### DOCUMENT EXCERPT
---
Employer payrolls climbed faster in July than in any month since February, but households reported that fewer members were at work in July than in June. The mixed employment report reinforces the message from earlier reports that the economy continues to grow modestly. Since January labor market gains have been fast enough to keep pace with population growth, but not fast enough to put a dent in the nation’s unemployment rate. The number of unemployed and the unemployment rate were essentially the same in July as they were in January.

The employer survey offers a brighter picture of job gains than the household survey. Private sector employment grew for the 29th straight month in July. It increased 172,000, far faster than the rate of growth in the previous three months. Since January private payrolls have climbed 141,000 a month. A wide variety of industries saw job gains in July, including manufacturing, wholesale and retail trade, finance, professional and business services, and education and health. The temporary help services industry continued to add to payrolls in July. Since the start of the year, employment in the temporary help industry has climbed 6 percent.
---
### GIVEN MATERIAL
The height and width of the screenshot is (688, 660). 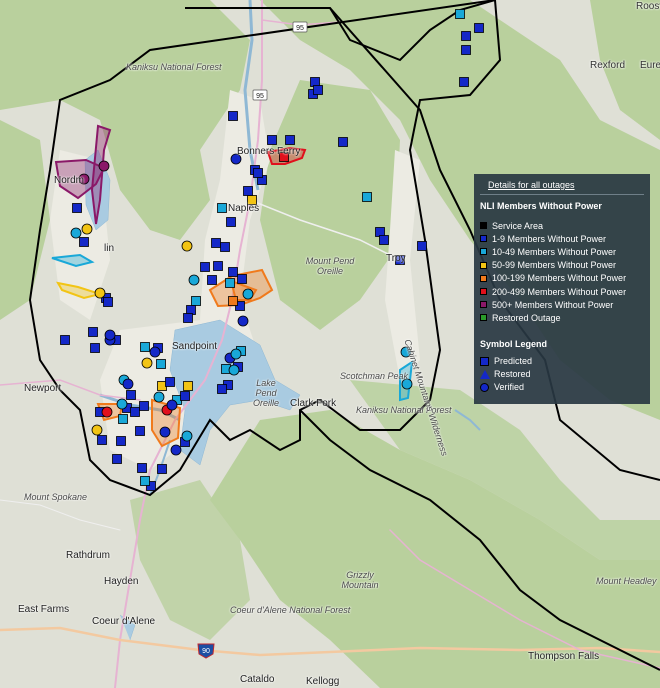 I want to click on label-kaniksu-nf: Kaniksu National Forest, so click(x=174, y=67).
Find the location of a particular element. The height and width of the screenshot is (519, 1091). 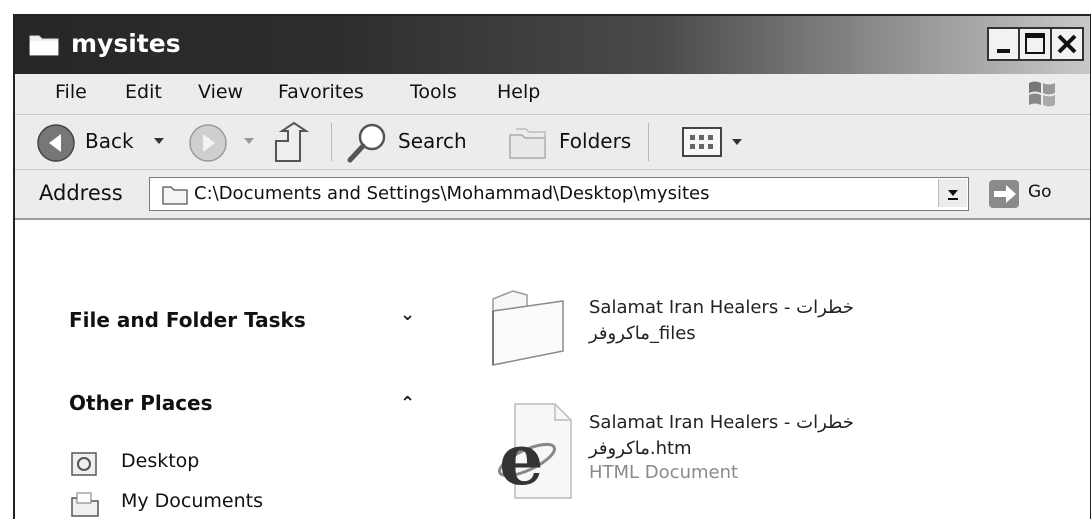

search-button: Search is located at coordinates (432, 141).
---
### JOB
In the July employment report, take the passage between "Employer payrolls climbed" and "were in January.", inclusive, and write it out again with "jobless rate" substituted for "unemployment rate".

### EXERCISE RESULT
Employer payrolls climbed faster in July than in any month since February, but households reported that fewer members were at work in July than in June. The mixed employment report reinforces the message from earlier reports that the economy continues to grow modestly. Since January labor market gains have been fast enough to keep pace with population growth, but not fast enough to put a dent in the nation’s jobless rate. The number of unemployed and the jobless rate were essentially the same in July as they were in January.